> **Given data**
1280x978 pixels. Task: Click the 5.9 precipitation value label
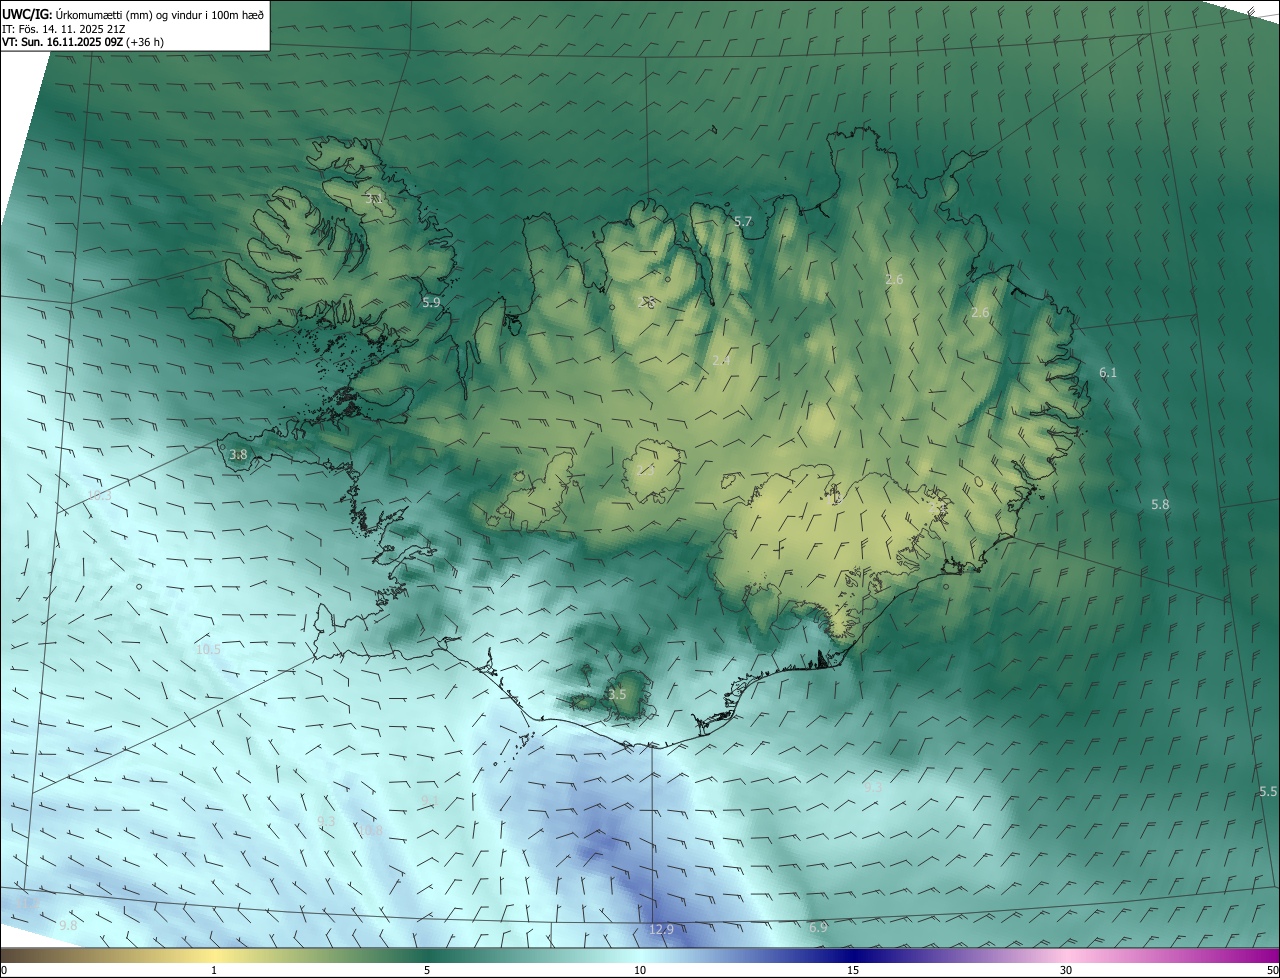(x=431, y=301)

---

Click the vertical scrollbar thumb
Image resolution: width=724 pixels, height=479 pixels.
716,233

> **Exercise task**
Copy the listing lines starting with the line that contains "1280x978 pixels. Task: Click" and going on through the line that contains "(x=431, y=301)", with "precipitation" renamed to "rainfall" and nothing else changed. Leave the pictures out.

> **Result below**
1280x978 pixels. Task: Click the 5.9 rainfall value label
(x=431, y=301)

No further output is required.